If the above options are entered correctly in WebAdmin, the corresponding ISO files are automatically created during archiving. You can find them in the folder ‘/var/lib/vz/template/iso’, whereby the name of the database and the name of the first folder is always used (example ‘archivista_ARCH0002.iso’).
To burn the automatically created ISO files to the media, the program ‘Xfburn’ can be started under ‘Multimedia’. To do this, a medium should be inserted beforehand, as this is the only way the burner can be correctly recognised. For the first screen, select ‘Burn image’ and the desired file from the folder ‘/var/lib/vz/tempalte/iso’. Afterwards the process can be started with ‘Burn image’. The burning process takes a little more than an hour with 90 GByte.

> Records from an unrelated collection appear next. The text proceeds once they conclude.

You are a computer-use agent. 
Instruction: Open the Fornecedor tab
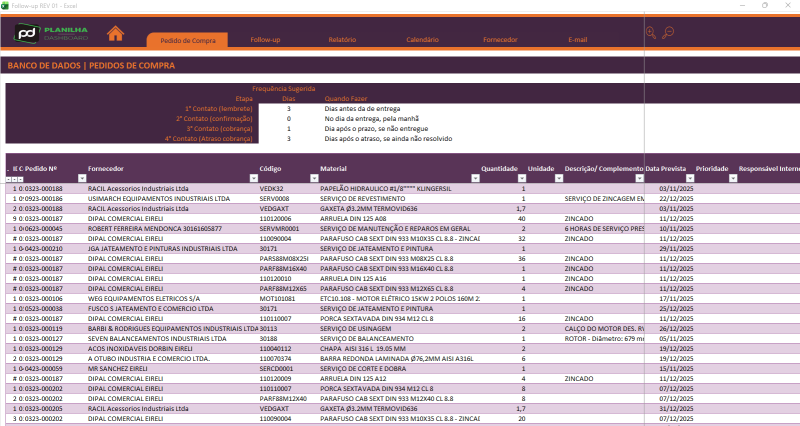click(x=500, y=40)
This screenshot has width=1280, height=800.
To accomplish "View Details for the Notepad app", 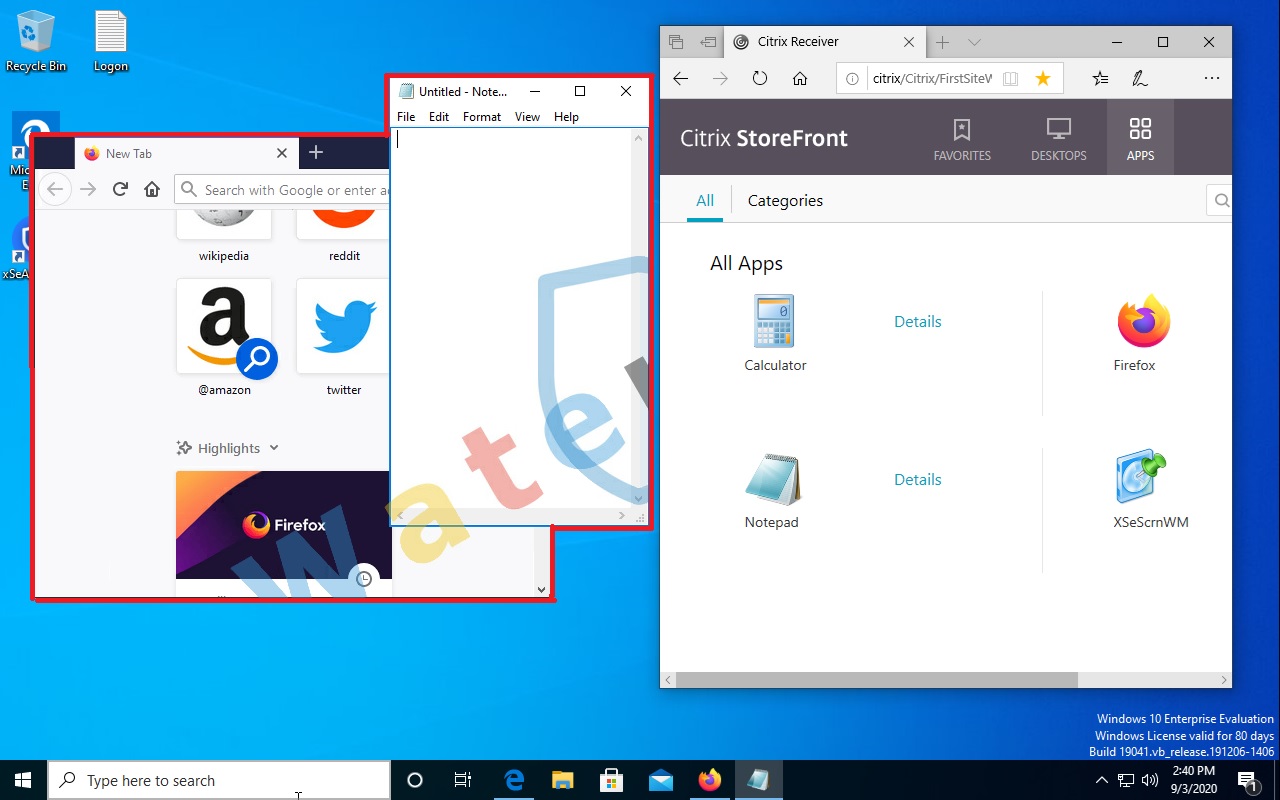I will click(917, 479).
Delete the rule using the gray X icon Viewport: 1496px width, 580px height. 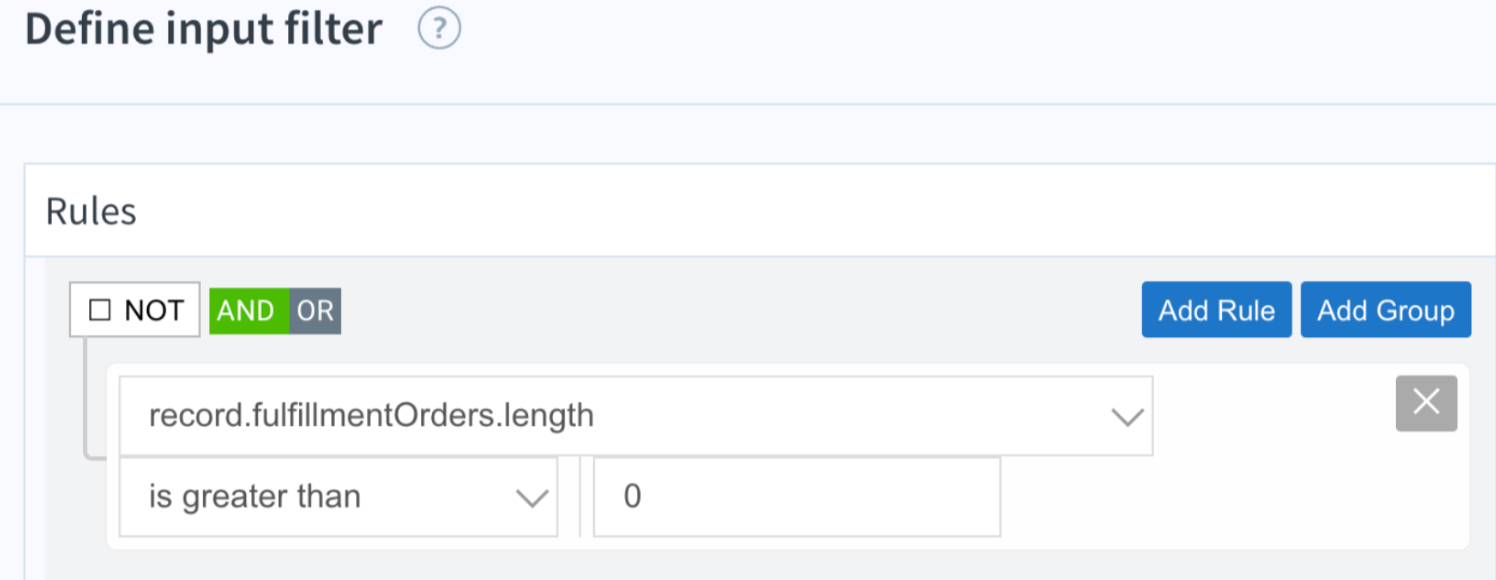tap(1426, 403)
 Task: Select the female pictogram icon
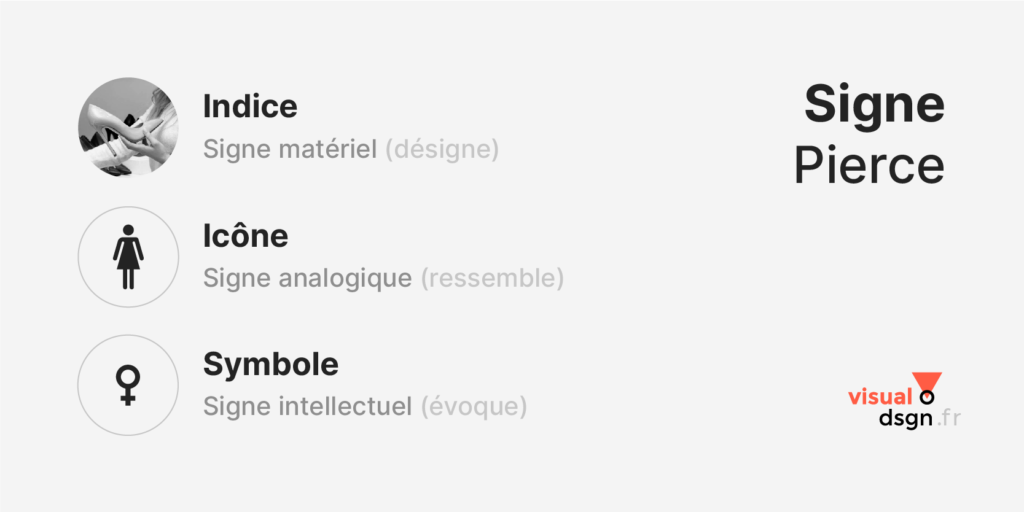tap(128, 257)
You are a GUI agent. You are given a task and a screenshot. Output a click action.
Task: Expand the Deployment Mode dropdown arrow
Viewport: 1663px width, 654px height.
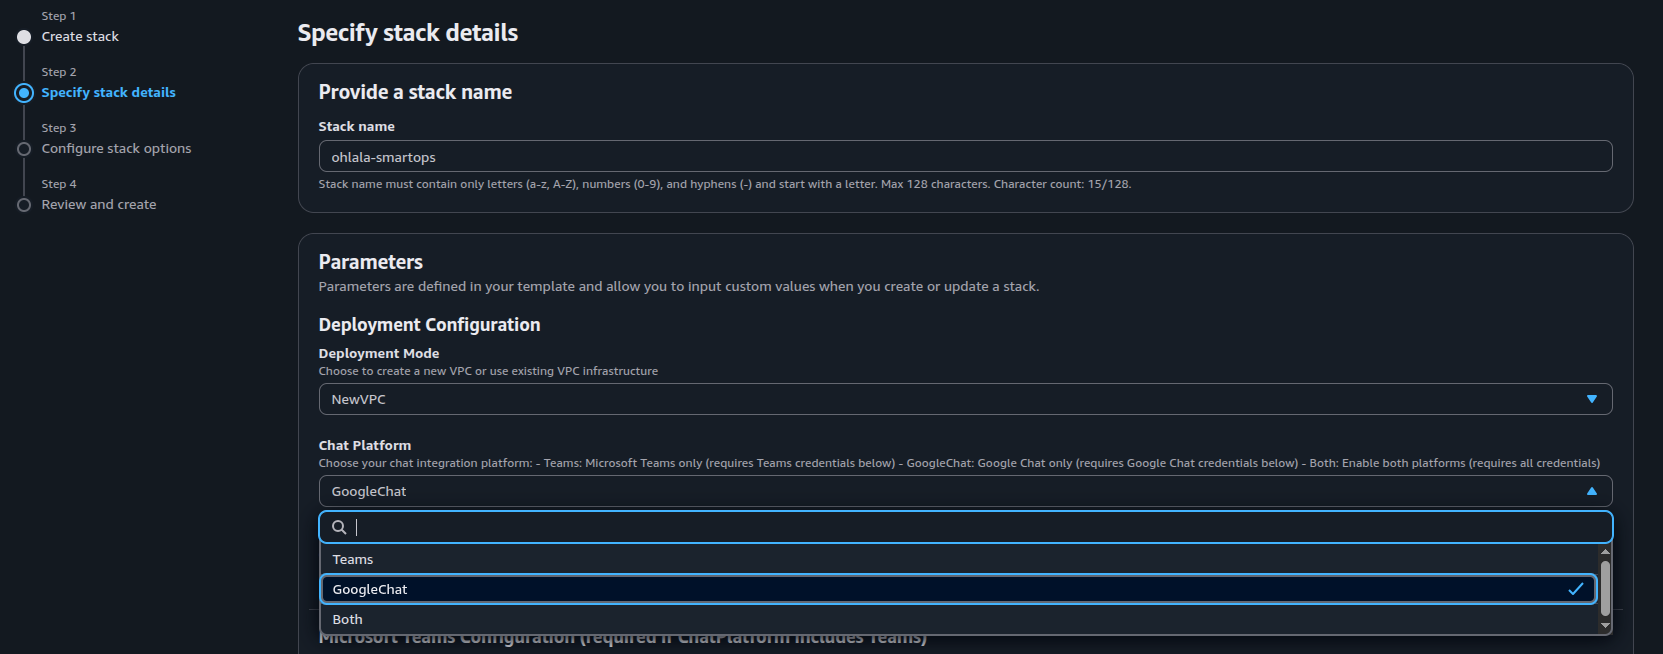(x=1591, y=399)
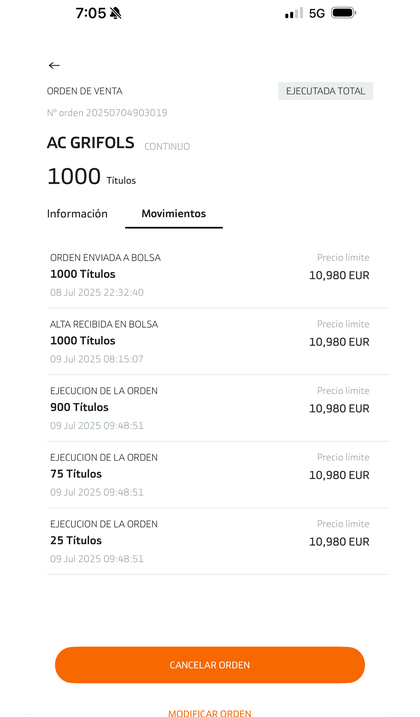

Basically you should always create two disks at a time. Whether two different makes and/or drives are used is debatable. The market leader in terms of data media is Verbatim, but corresponding media is also available from Sony, and there are currently a considerable number of manufacturers for drives (Asus’ drives were tested with USB3.1. However, a USB2 drive is also sufficient for the amount of data to be written.
Other new features in the current release
With release 2020/II the Linux kernel 5.4 is delivered. This kernel branch will be available for the next years. The latest AMD processors are supported. The new version was tested with the Ryzen 3950X with 16 cores or 32 threads. The performance of this processor is remarkable. 4K films can be created almost in real time (approx. 70 minutes for 60 minutes of footage).
Better support for UEFI and legacy bios derivatives was also implemented. The current version tests whether either UEFI or legacy is booted. Accordingly, the software is set up on the hard disk. Those who have worked with legacy can continue to do so, those who boot with UEFI will always have UEFI set up for installation. New, however, is the complete support for hard disks over 2 TB, both for UEFI and UEFI.
If you want to get detailed information, you can find the corresponding hints in the Devuan forum.
Long-term archiving over decades
At the end of this blog we would like to refer to a contribution on the same topic from 2008 (which is 12 years, sorry, only in German). In this article, everything is explained that already existed at that time for the Archivista solution and is still valid today. For all those who prefer to look to the future, it is enough to know that with version 2020/II not only can multimedia content be archived, but also that it can be neatly stored on optical data media for decades.